Случилось это так. Отец будущего музыканта, Николай Иванович Серов, как мы уже говорили, не понимал музыки, не знал в ней никакого толка, а потому, разумеется, не мог и любить ее. Но, придерживаясь вышеупомянутого взгляда на «бонтонность» музыки, устраивал у себя зимой музыкальные вечера. На этих вечерах у Николая Ивановича играл обыкновенно струнный квартет, где между прочими исполнителями были две первые скрипки тогдашней петербургской оперы (это был тоже «хороший тон»). Присутствовал там обыкновенно и некий батюшка, отец Турчанинов, страстный любитель музыки и большой приятель Николая Ивановича. Музыку отец Турчанинов любил, впрочем, так сказать, платонически и, беспрестанно сочиняя разные сентиментальные «херувимские», никогда не мог понять совершенного безвкусия своих творений. Таков был личный состав музыкальных вечеров Н. И. Серова, и этот-то кружок должен был способствовать Николаю Ивановичу в выборе для сына учительницы музыки. Помогла тут, как было сказано, гораздо больше счастливая случайность, и учительницей была приглашена Олимпиада Григорьевна Жебелева, шестнадцатилетняя девушка, отлично знавшая музыку, солидно подготовленная, счастливо соединявшая в себе знание дела и любовь к искусству с самой высокой добросовестностью. Под ее благотворным влиянием, продолжавшимся целых семь лет, до пятнадцатилетнего возраста Серова, будущий композитор основательно изучил музыкальную технику (фортепиано), познакомился со многими величайшими произведениями немецкой музыки и полюбил мир звуков всеми силами своей страстной артистической натуры. За эти семь лет Серов подвинулся в музыке так далеко, что когда потом, на шестнадцатом году, ему пришлось поступить в училище правоведения, то оказалось, что из дому он вынес самую основательную музыкально-техническую подготовку.

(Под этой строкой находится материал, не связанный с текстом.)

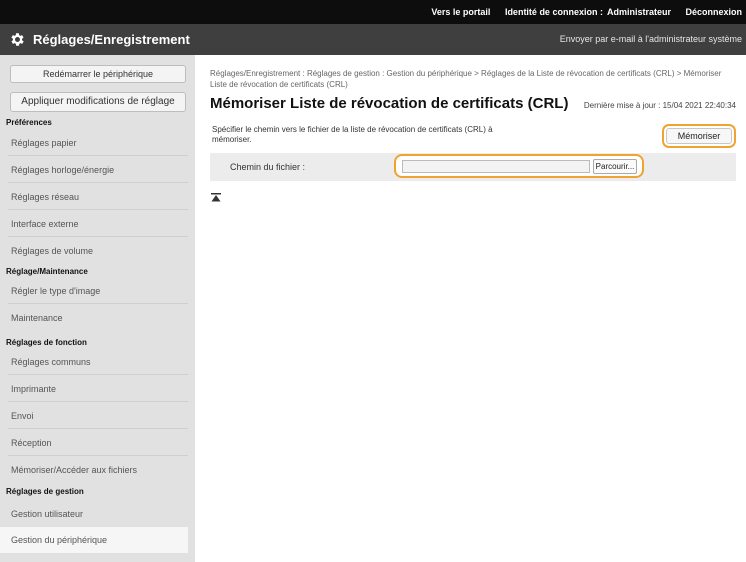  Describe the element at coordinates (638, 12) in the screenshot. I see `user-name: Administrateur` at that location.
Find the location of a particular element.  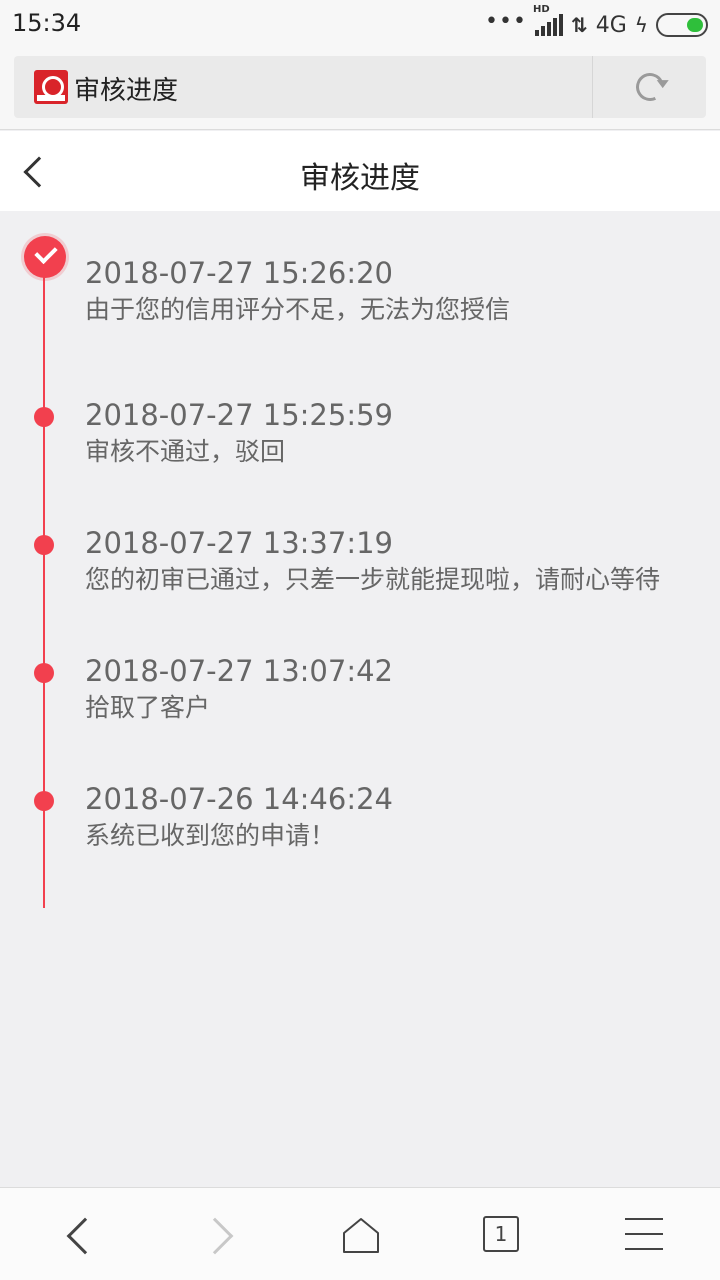

timeline-time: 2018-07-27 13:37:19 is located at coordinates (239, 543).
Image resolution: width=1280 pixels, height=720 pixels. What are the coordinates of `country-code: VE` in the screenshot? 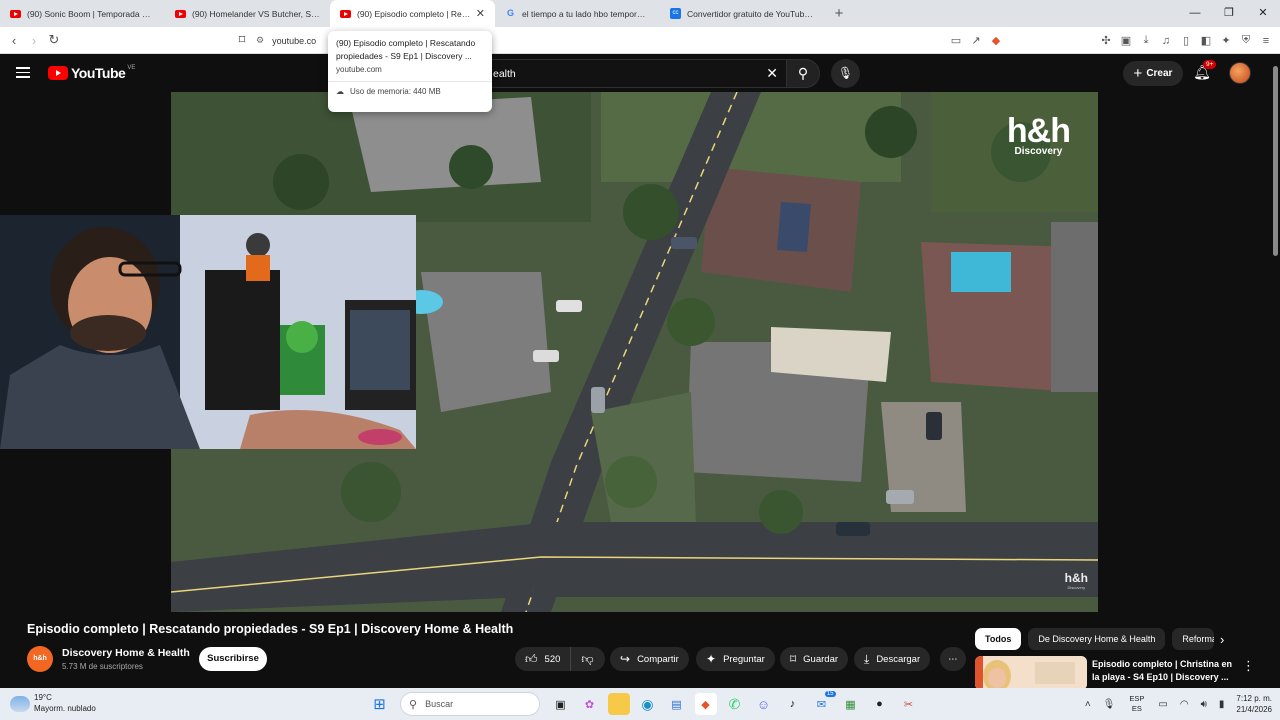 It's located at (132, 68).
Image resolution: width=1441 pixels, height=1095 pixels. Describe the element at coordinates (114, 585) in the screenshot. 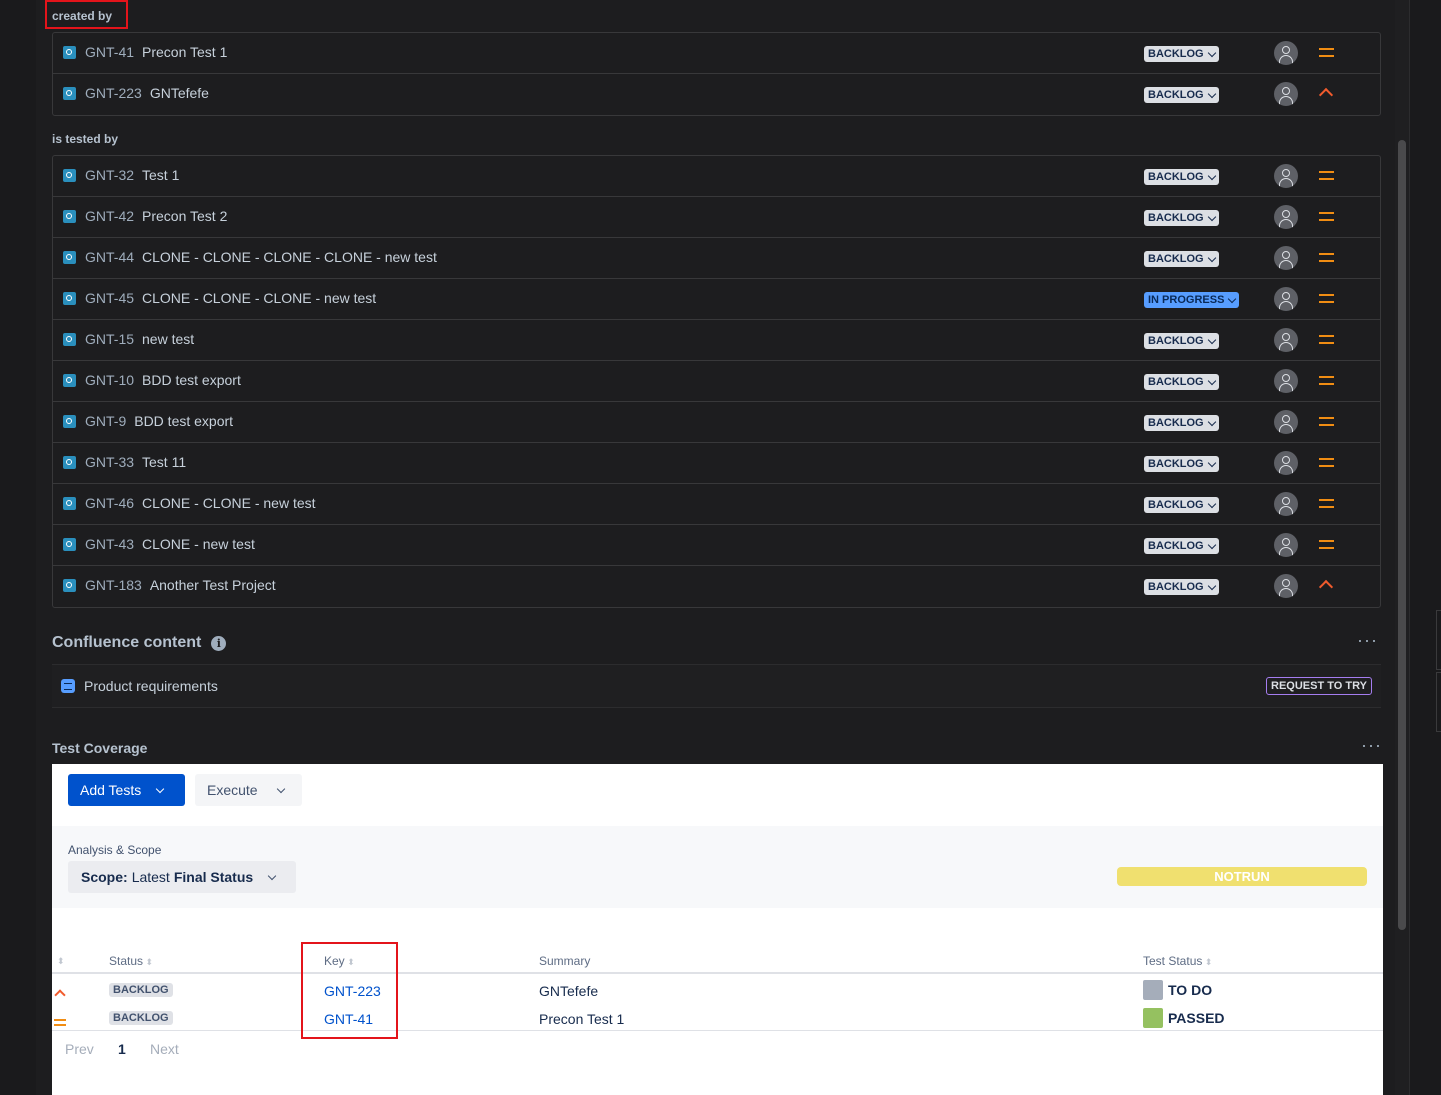

I see `issue-key: GNT-183` at that location.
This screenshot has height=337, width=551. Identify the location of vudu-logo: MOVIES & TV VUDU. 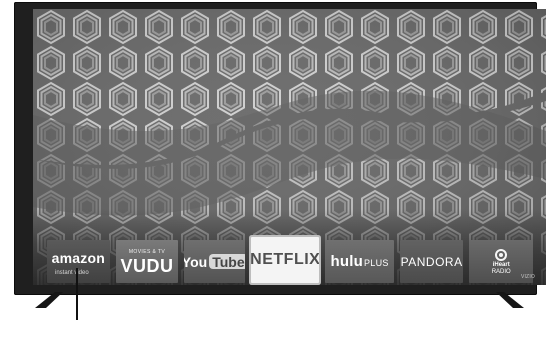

Но не будем забегать вперед; все это случилось только впоследствии, ближайшим же образом, то есть в то время, когда Н. И. Серов совещался со своими приятелями о музыкальной будущности сына, последний не проявлял никакой охоты к музыкальным занятиям, ни склонности или любви к музыке вообще. Когда его посадили за рояль, он почувствовал себя совершенно несчастным. Казалось, эта наука была не по нем, а то, что его заставляли проделывать на рояле, было так скучно, так утомительно скучно и, по-видимому, так бесполезно… Нет, это занятие не могло идти ни в какое сравнение ни с рисованием, ни тем более с чтением очаровательного Бюффона, где были и смысл, и интерес, где не могло быть и речи о принуждении и скуке, которые царили в музыке и, казалось, составляли самую сущность ее. Однако с крутым характером отца нельзя было ничего поделать, а он непременно желал, чтобы его Александр учился музыке, и потому волей-неволей приходилось подчиняться. Но это было очень трудно; подчинение нелегко дается вообще, а маленькому Серову оно было вдвойне тяжело: все, что от него до сих пор требовалось по части наук и искусства, он выполнял с охотою и добровольно, потому что находил интерес в изучаемом; в музыке же ему едва ли не впервые приходилось ломать и насиловать себя, потому что все эти утомительные экзерсисы и гаммы – все это не удовлетворяло никакому требованию чувства изящного; а мальчик в это время уже привык действовать сознательно и в своих занятиях руководился в значительной мере принципом целесообразности. Словом сказать, с музыкой дело пошло плохо, и два или три года подряд будущий музыкант учился довольно вяло, не проявляя никаких особенных способностей. Прошло, однако, несколько лет, и маленький Серов до известной степени все-таки овладел техникой инструмента.
Приблизительно за год до начала уроков музыки Серов был помещен в пансион некоей госпожи Командер, где и оставался около трех лет, то есть до десятилетнего возраста. Пансион этот ничем не отличался от всех ему подобных заведений и, подготовив кое в чем своего даровитого питомца, благополучно сдал его в 1-ю гимназию. Здесь началось несколько более серьезное и систематическое ученье. Учиться в то время было, вообще говоря, трудно: методы преподавания практиковались самые жалкие, о педагогике почти никто не имел никаких сведений, так что нечего было и мечтать о правильной постановке учебного дела, – ведь это было начало тридцатых годов. Но природные дарования все-таки успевали пробиться к свету знания, и нечего поэтому говорить, что Серов, с его блестящими способностями, легко преодолевал всякие методы и учился отлично. Известно, между прочим, что математику во всех ее отраслях он особенно не жаловал, однако и в ней успевал, так же как и во всех остальных предметах.